The Red Widow Murders
- First US edition
- Author: John Dickson Carr writing as "Carter Dickson"
- Language: English
- Series: Henry Merrivale
- Genre: Mystery, Detective, Novel
- Publisher: Morrow (US, 1935) Heinemann (UK, 1935)
- Publication date: 1935
- Publication place: United Kingdom
- Media type: Print (Hardback & Paperback)
- Preceded by: The White Priory Murders
- Followed by: The Unicorn Murders

= The Red Widow Murders =

1925 novel by John Dickson Carr

The Red Widow Murders is a mystery novel by the American writer John Dickson Carr (1906–1977), who published it under the name of Carter Dickson.

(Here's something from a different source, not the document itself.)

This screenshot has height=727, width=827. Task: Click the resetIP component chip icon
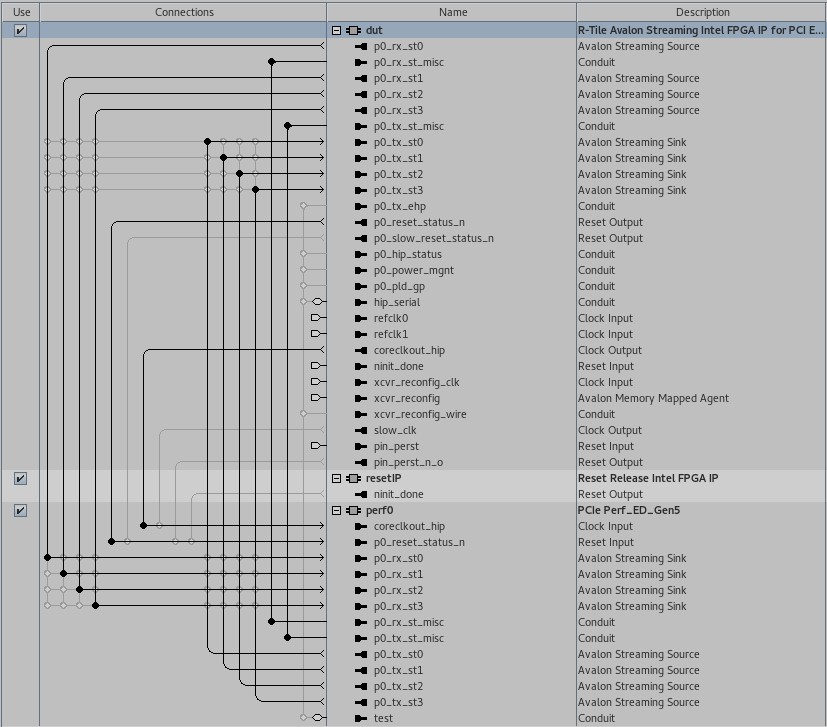[354, 479]
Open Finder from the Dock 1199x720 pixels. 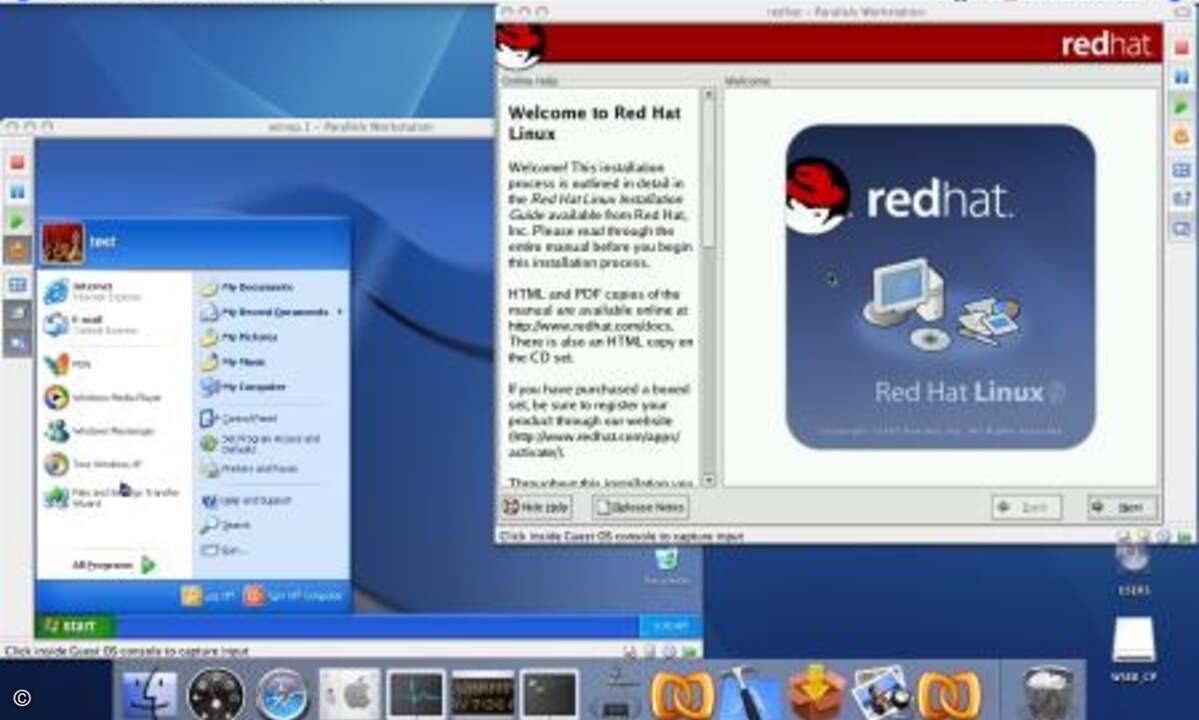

It is a locked room mystery and features his series detective, Sir Henry Merrivale.

==Plot summary==
An oddly assorted group of people draw cards to see who will spend the night locked into a room said to be haunted by the "Red Widow"—a legendary figure who was married to the executioner who guillotined French aristocrats. In the morning, the victim is found dead, locked inside a room whose door was continuously under observation. He has been poisoned with curare, which must be absorbed into the body through a break in the skin, but no wounds of any kind are found on the body. Henry Merrivale must solve the mystery.